_TUJUAN_
Kutip secara persis baris-baris mulai dari baris yang memuat "Task: Bookmark page with star icon" sampai dengan baris yang memuat "806x591 pixels.". Jangan sertakan gambar dalam jawaban.
**** BARIS TERSIMPAN ****
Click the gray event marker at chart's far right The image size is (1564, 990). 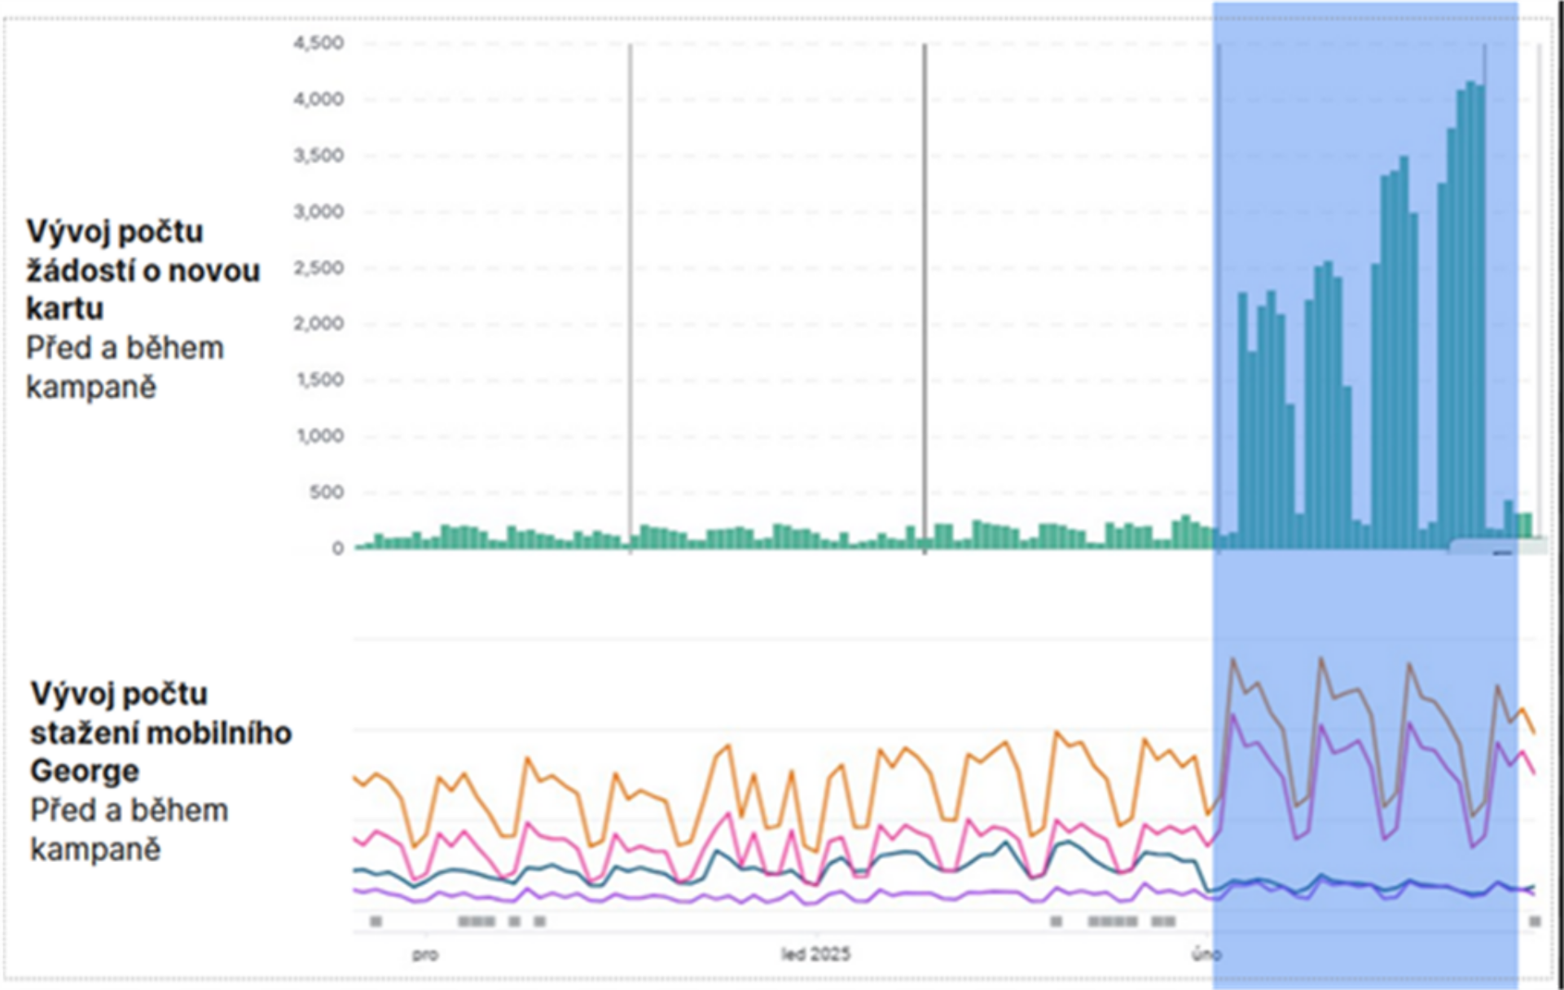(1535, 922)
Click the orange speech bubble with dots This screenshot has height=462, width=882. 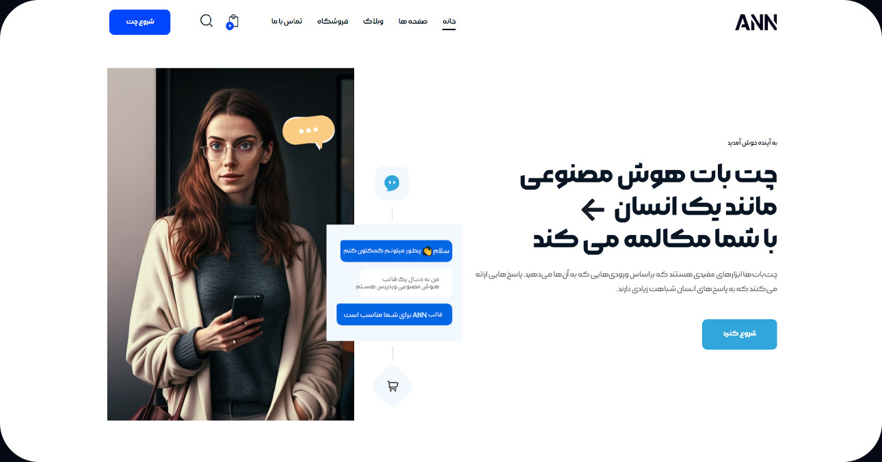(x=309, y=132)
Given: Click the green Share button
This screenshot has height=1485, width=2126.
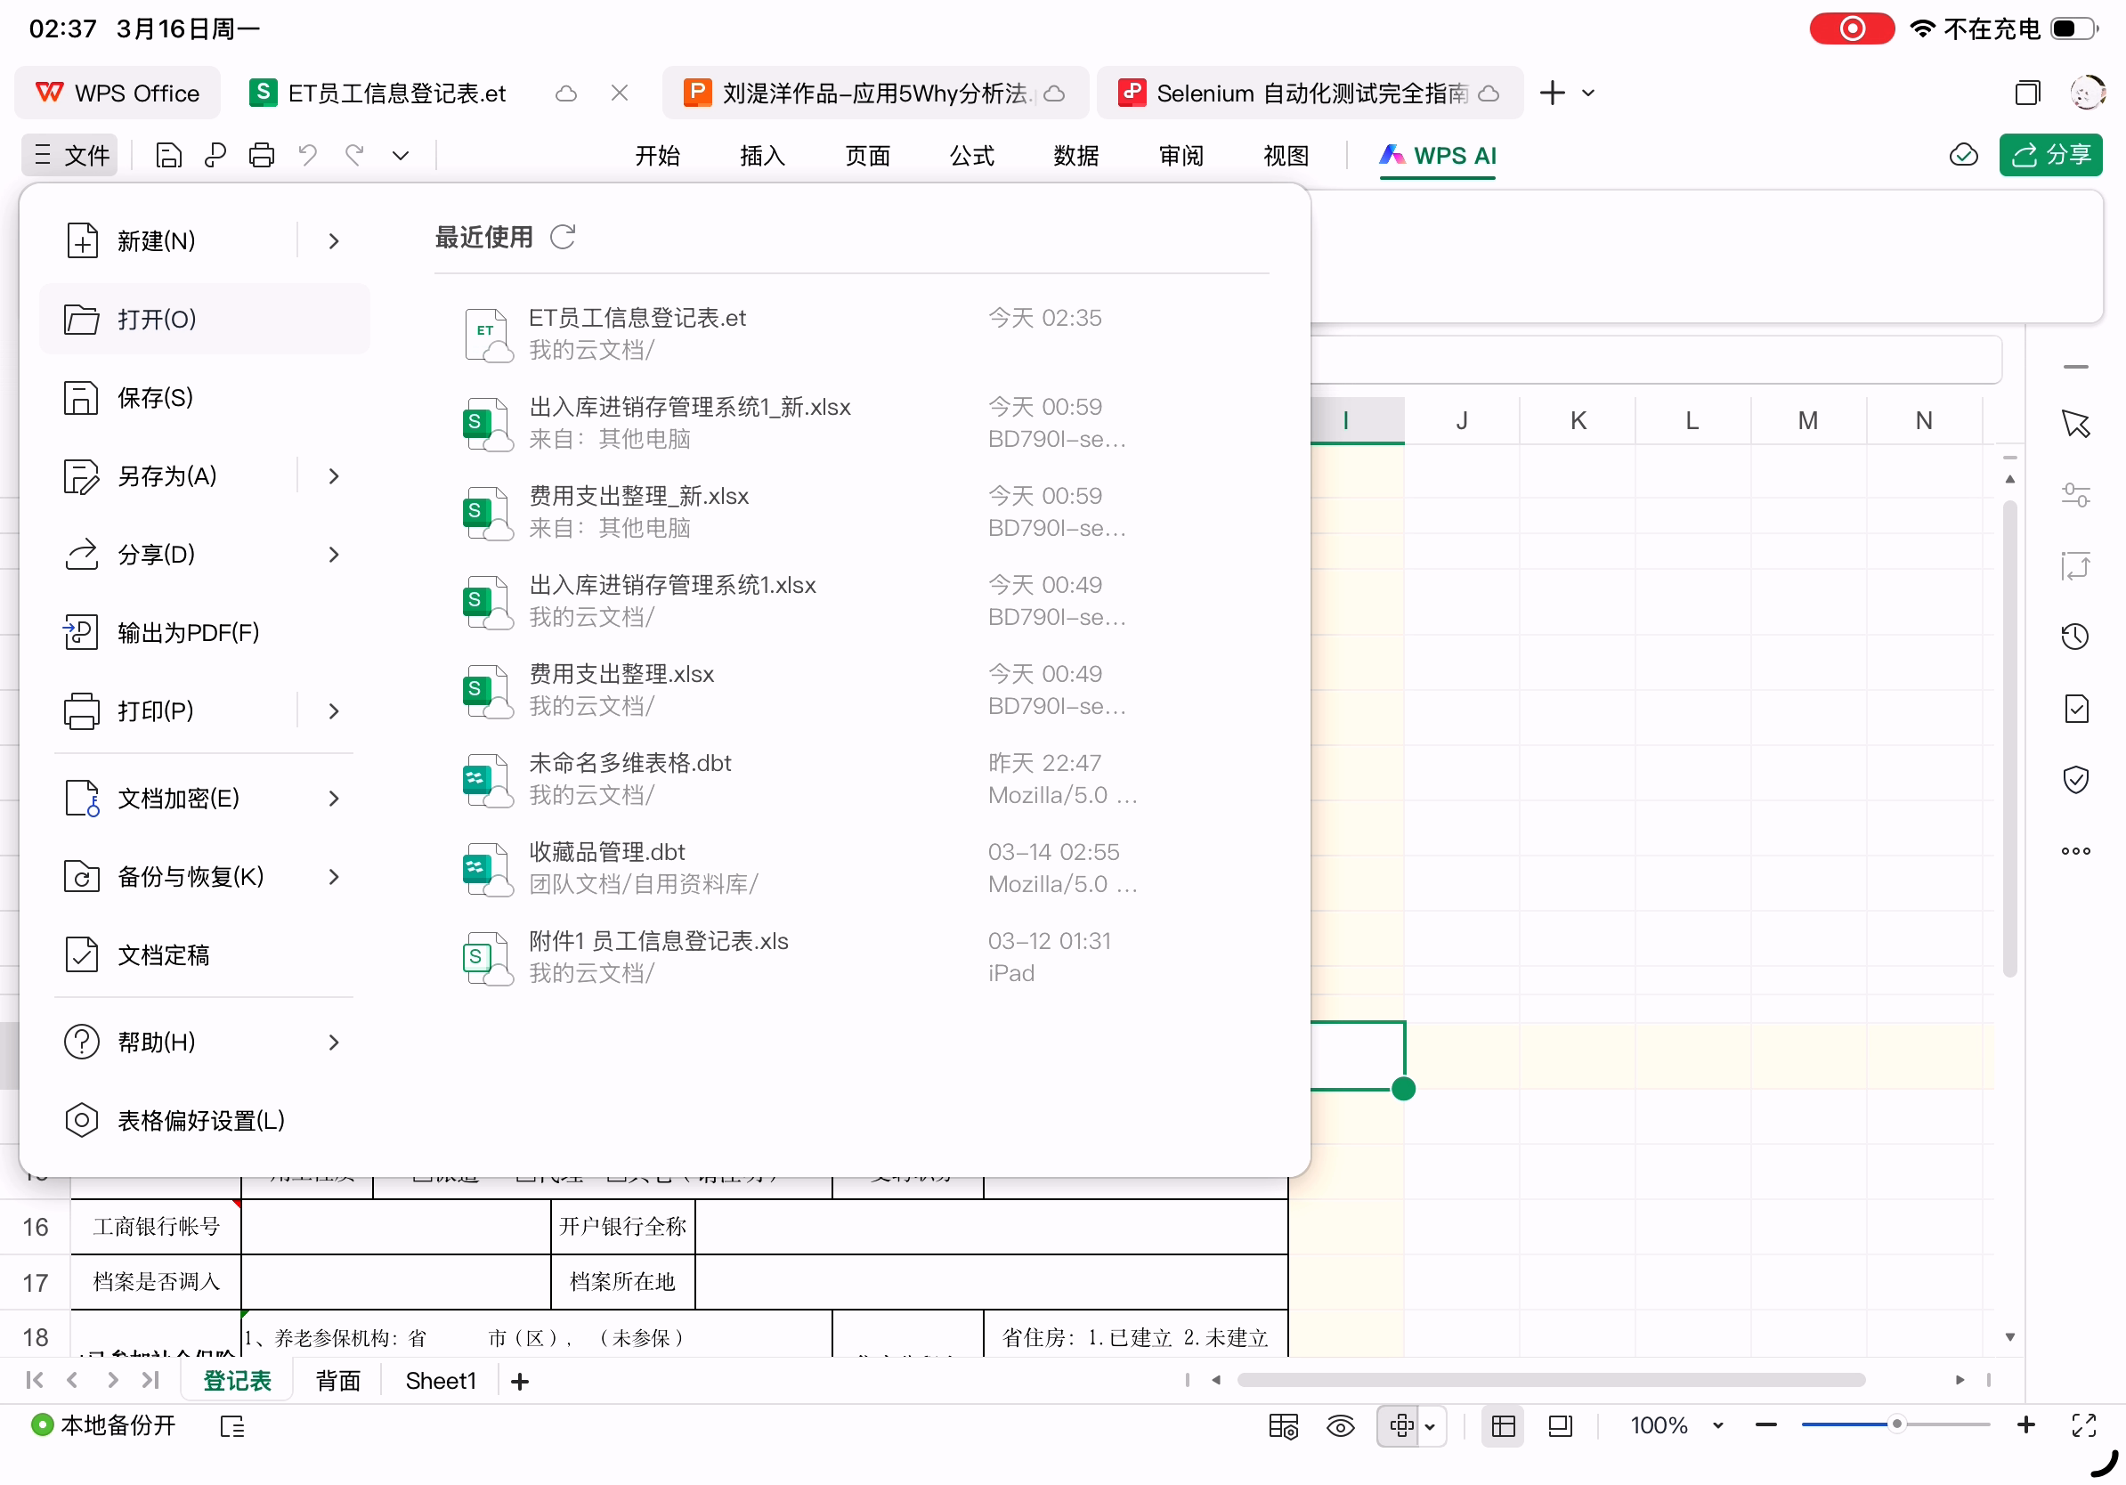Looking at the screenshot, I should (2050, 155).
****
**** BARIS TERSIMPAN ****
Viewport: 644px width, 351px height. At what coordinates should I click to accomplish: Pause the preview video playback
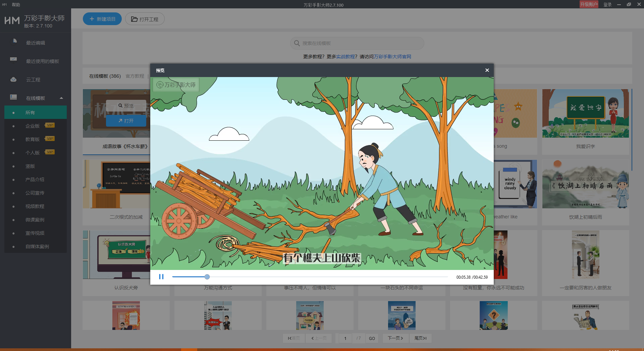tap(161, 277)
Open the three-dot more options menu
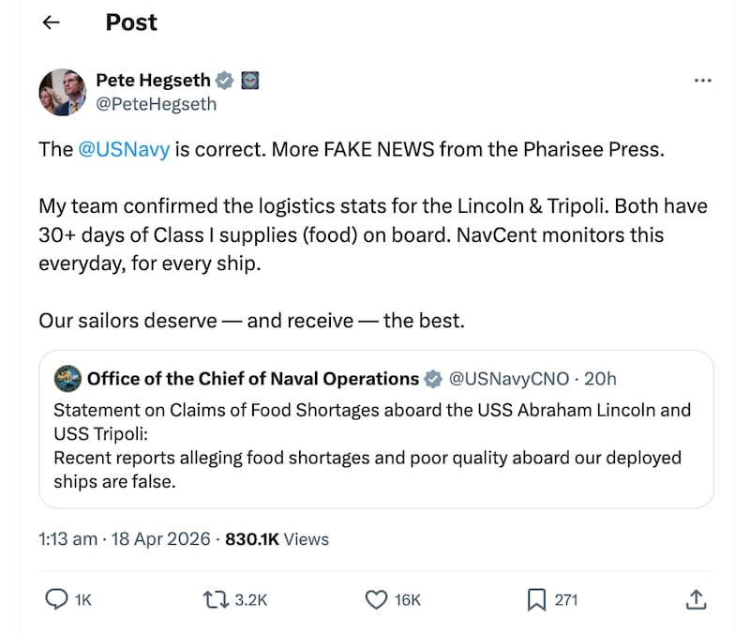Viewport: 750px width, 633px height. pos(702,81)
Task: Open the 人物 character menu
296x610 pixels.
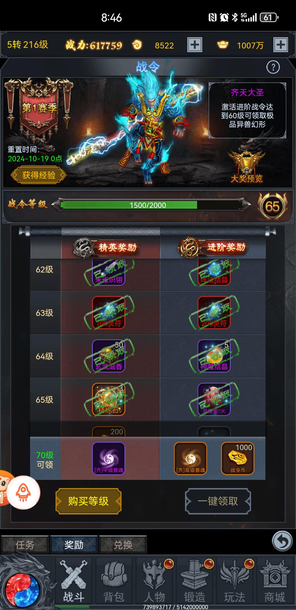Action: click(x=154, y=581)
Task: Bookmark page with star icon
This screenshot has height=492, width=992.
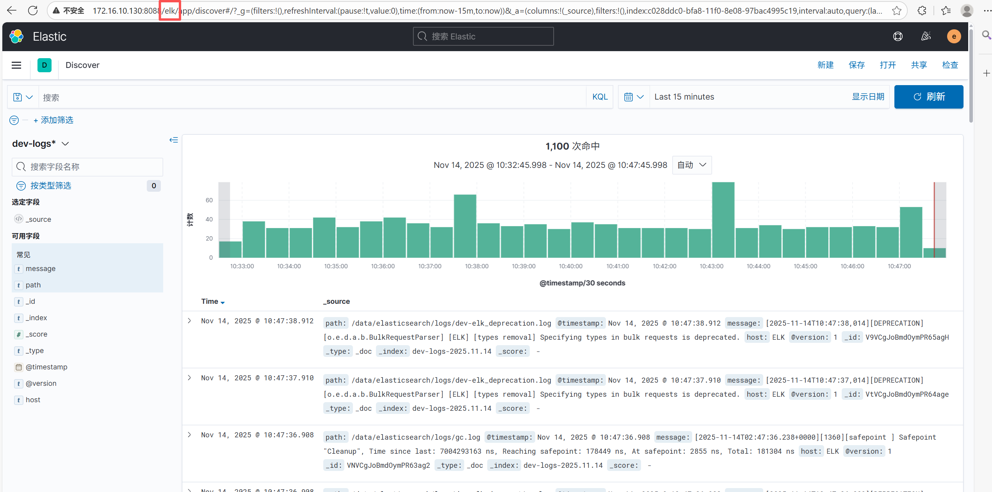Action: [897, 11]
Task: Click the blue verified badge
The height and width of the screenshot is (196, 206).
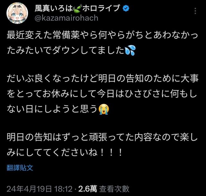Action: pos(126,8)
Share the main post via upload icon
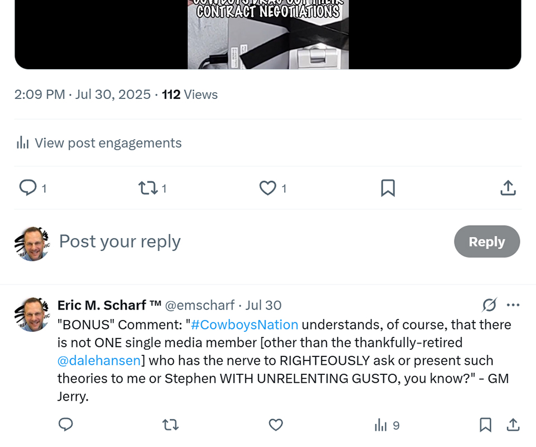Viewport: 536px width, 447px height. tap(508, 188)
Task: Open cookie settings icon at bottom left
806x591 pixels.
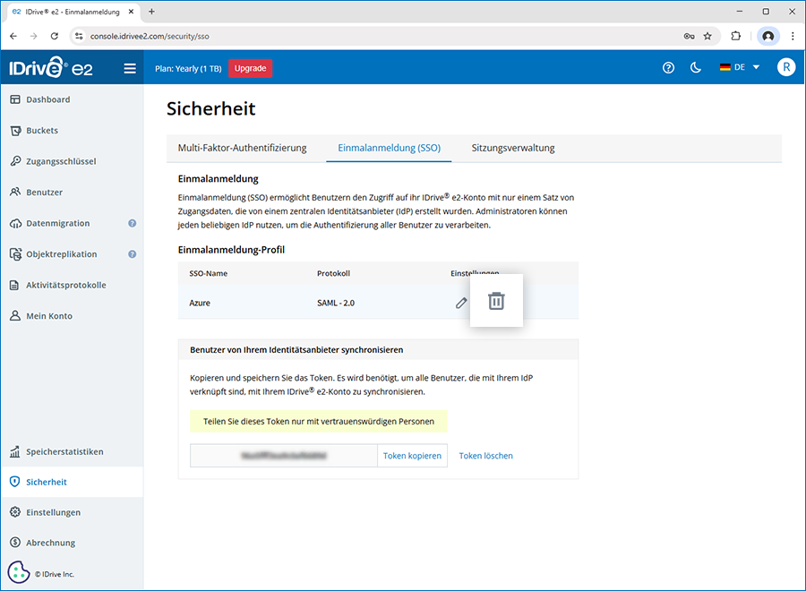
****
_JAWABAN_
Task: Bookmark page with star icon
This screenshot has height=492, width=992.
Action: [897, 11]
Task: Click the blue verified badge
The height and width of the screenshot is (196, 206).
Action: pos(126,8)
Share the main post via upload icon
Viewport: 536px width, 447px height. tap(508, 188)
Task: Open cookie settings icon at bottom left
806x591 pixels.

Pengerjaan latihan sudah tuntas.